◆ **Task brief**
Please copy, with no changes, the part of the rows that opens with the line containing "You are a computer-use agent. Image" and continues through the final row.

Stored items from a collection
_ _ _ _

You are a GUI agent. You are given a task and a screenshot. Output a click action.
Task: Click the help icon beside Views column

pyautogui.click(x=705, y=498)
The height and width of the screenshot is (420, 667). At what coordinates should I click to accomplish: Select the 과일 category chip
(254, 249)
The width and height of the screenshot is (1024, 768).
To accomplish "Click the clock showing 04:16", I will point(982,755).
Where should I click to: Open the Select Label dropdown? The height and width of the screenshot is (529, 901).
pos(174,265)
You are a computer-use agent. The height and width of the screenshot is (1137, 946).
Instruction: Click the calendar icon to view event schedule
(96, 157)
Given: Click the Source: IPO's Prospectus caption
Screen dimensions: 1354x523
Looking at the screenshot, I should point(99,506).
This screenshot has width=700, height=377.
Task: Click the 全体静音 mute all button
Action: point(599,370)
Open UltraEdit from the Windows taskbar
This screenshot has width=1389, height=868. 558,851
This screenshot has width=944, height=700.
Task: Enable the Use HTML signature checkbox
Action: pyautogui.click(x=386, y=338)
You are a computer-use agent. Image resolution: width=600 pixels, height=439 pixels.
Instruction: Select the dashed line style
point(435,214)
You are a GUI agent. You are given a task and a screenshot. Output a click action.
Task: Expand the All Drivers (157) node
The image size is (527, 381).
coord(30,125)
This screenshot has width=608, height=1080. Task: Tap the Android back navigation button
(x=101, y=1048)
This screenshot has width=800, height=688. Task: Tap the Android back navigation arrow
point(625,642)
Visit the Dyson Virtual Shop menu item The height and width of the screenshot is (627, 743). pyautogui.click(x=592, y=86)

_ _ _ _

◆ **Solution to this task**
You are a computer-use agent. Image resolution: width=600 pixels, height=439 pixels.
Instruction: Select the dashed line style
point(435,214)
You are a GUI agent. You are given a task and a screenshot. Output a click action.
Task: Expand the All Drivers (157) node
The image size is (527, 381).
coord(30,125)
This screenshot has width=608, height=1080. Task: Tap the Android back navigation button
(x=101, y=1048)
This screenshot has width=800, height=688. Task: Tap the Android back navigation arrow
point(625,642)
Visit the Dyson Virtual Shop menu item The height and width of the screenshot is (627, 743). pyautogui.click(x=592, y=86)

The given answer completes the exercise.